Sur France info, le commissaire est également revenu sur les ravages de la tempête au Royaume-Uni. Alors que la demande aux fonds de solidarité de M. Cameron est critiquée dans les médias, M. Barnier affirme qu'elle est "absolument légitime", car "le Royaume-Uni est membre de l’Union Européenne à part entière". Selon l'éditorial de L'Humanité, la bienveillance de M. Barnier s'est heurtée à des déclarations d'Angela Merkel et de José Manuel Barroso. La chancelière allemande a averti le gouvernement grec qu'il ne pourra compter sur aucune aide nouvelle durant les prochains mois, et de son côté, le président de la Commission européenne a "mis l'Écosse en garde à vue", annonçant d'avance qu'un vote en faveur de l'autodétermination, le 18 septembre prochain, exclurait "la nation au chardon" de l'UE.

Mais c'est surtout sur sa dernière proposition de séparation d'activités des banques pour éviter toute future spéculation, que le commissaire européen au Marché intérieur est sollicité par les médias. Dans son interview à France Info, Michel Barnier remet les pendules à l'heure sur ce sujet qui agite depuis fin janvier les acteurs économiques et politiques. "Les contribuables doivent savoir que l'on a tiré les leçons de la crise : on a remis de la transparence, de la stabilité, de la responsabilité, de la morale, de l'éthique [sur les marchés financiers]", explique M. Barnier. "Je ne veux pas - et je n'ai pas le droit - d'avoir la mémoire courte sur ce qui a provoqué la crise, à savoir l'absence de règles, la spéculation non maîtrisée [...]", ajoute-t-il. "Une des leçons de la crise est qu'aucun marché financier ne peut fonctionner s'il n'y a pas de règles claires", a rappelé le commissaire. Le candidat a insisté sur la trentaine de lois de régulation qu'il a fait voter depuis quatre ans au niveau européen et défendu la nécessité de supervision en évoquant notamment les manipulations "scandaleuses" du Libor.
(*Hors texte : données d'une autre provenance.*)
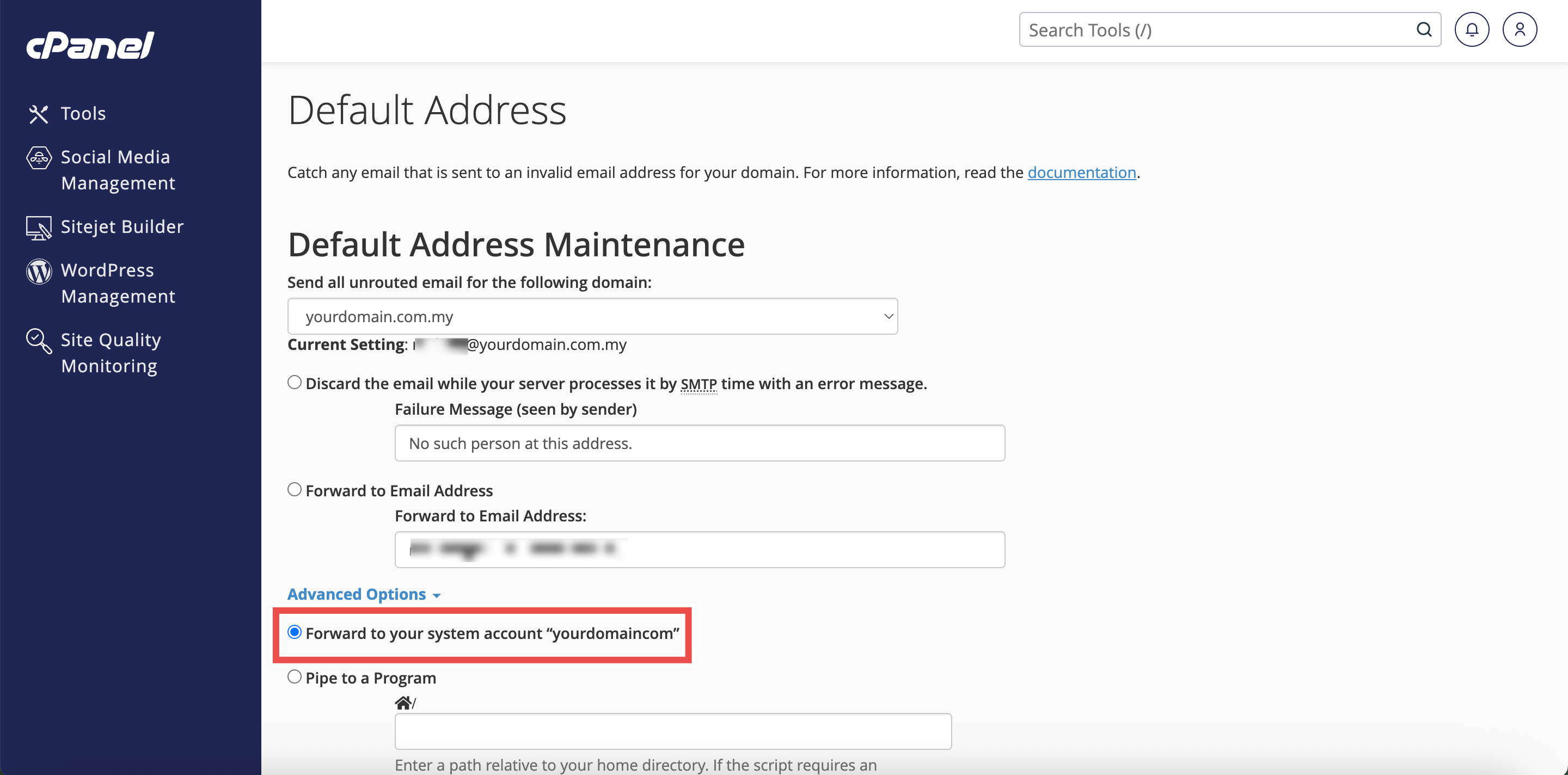Open WordPress Management via its logo icon
The height and width of the screenshot is (775, 1568).
38,272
Michel Barnier a également tenté de calmer le jeu en revenant sur les propos du président de la Banque de France, qui a récemment critiqué son projet. Dans une interview à I-Télé, le commissaire affirme qu’il ne veut pas polémiquer avec Christian Noyer. Barnier doit également faire face aux critiques du ministre de l'Economie. Selon le journal Marianne, "d’habitude, c’est le commissaire européen au marché intérieur, Michel Barnier, qui endosse le rôle du méchant ultralibéral et c’est le ministre de l’économie, Pierre Moscovici, qui revêt l’habit du chevalier blanc, mais cette fois-ci les rôles sont inversés". Un rôle qui ne plaît guère au ministre français, qui reste attaché au point d'équilibre auquel était parvenue la loi de séparation et de régulation des activités bancaires du 26 juillet 2013.

Alors que les derniers résultats d’une étude OpinionWay réalisée pour Le Figaro et LCI [Le Figaro] montrent que l’euroscepticisme progresse en France, Michel Barnier n'a pas fini de parler d'Europe. Dans son éditorial, Philippe Gélie estime qu’étant donné que la majorité des eurosceptiques est déçue par l’Europe et non pas anti-européenne, il est nécessaire de "rendre l’Europe aux Européens", comme le prône le commissaire européen Michel Barnier, qui appelle à une Europe moins régulatrice et plus politique. Sa candidature devrait être officialisée dans les prochains jours, avant le choix du candidat définitif du PPE le 7 mars.